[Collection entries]
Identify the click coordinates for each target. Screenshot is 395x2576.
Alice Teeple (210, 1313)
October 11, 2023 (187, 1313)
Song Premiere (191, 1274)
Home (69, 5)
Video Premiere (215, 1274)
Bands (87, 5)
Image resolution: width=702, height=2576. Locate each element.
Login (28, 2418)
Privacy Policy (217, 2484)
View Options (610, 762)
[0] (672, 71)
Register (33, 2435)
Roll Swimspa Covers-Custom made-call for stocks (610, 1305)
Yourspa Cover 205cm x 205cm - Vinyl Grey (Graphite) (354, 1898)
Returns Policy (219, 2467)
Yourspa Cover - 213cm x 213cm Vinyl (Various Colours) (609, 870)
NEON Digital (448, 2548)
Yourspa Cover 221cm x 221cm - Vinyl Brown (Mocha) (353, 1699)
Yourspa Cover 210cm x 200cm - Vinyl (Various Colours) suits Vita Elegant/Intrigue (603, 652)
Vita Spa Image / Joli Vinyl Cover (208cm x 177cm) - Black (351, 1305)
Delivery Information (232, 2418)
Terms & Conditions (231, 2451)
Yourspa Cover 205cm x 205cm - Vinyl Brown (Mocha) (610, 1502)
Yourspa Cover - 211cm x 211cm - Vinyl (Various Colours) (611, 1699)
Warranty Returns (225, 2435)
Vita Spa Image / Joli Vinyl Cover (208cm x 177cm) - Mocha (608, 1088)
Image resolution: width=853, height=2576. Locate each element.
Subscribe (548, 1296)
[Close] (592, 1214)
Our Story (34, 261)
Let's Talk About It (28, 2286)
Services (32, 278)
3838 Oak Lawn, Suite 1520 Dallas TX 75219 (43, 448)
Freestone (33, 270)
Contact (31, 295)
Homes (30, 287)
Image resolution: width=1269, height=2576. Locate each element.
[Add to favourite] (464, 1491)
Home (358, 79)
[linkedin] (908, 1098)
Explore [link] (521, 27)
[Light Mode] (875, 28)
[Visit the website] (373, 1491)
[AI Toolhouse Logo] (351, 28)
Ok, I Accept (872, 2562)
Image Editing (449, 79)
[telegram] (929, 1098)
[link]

*ACTION ITEM:* Nothing but an exact reproduction of the entries is wanted.

*ANSWER SECTION:*
Identify the click coordinates for each target. Screenshot is 395x2576.
Alice Teeple (210, 1313)
October 11, 2023 (187, 1313)
Song Premiere (191, 1274)
Home (69, 5)
Video Premiere (215, 1274)
Bands (87, 5)
Image resolution: width=702, height=2576. Locate each element.
Login (28, 2418)
Privacy Policy (217, 2484)
View Options (610, 762)
[0] (672, 71)
Register (33, 2435)
Roll Swimspa Covers-Custom made-call for stocks (610, 1305)
Yourspa Cover 205cm x 205cm - Vinyl Grey (Graphite) (354, 1898)
Returns Policy (219, 2467)
Yourspa Cover - 213cm x 213cm Vinyl (Various Colours) (609, 870)
NEON Digital (448, 2548)
Yourspa Cover 221cm x 221cm - Vinyl Brown (Mocha) (353, 1699)
Yourspa Cover 210cm x 200cm - Vinyl (Various Colours) suits Vita Elegant/Intrigue (603, 652)
Vita Spa Image / Joli Vinyl Cover (208cm x 177cm) - Black (351, 1305)
Delivery Information (232, 2418)
Terms & Conditions (231, 2451)
Yourspa Cover 205cm x 205cm - Vinyl Brown (Mocha) (610, 1502)
Yourspa Cover - 211cm x 211cm - Vinyl (Various Colours) (611, 1699)
Warranty Returns (225, 2435)
Vita Spa Image / Joli Vinyl Cover (208cm x 177cm) - Mocha (608, 1088)
Image resolution: width=853, height=2576. Locate each element.
Subscribe (548, 1296)
[Close] (592, 1214)
Our Story (34, 261)
Let's Talk About It (28, 2286)
Services (32, 278)
3838 Oak Lawn, Suite 1520 Dallas TX 75219 (43, 448)
Freestone (33, 270)
Contact (31, 295)
Homes (30, 287)
Image resolution: width=1269, height=2576. Locate each element.
[Add to favourite] (464, 1491)
Home (358, 79)
[linkedin] (908, 1098)
Explore [link] (521, 27)
[Light Mode] (875, 28)
[Visit the website] (373, 1491)
[AI Toolhouse Logo] (351, 28)
Ok, I Accept (872, 2562)
Image Editing (449, 79)
[telegram] (929, 1098)
[link]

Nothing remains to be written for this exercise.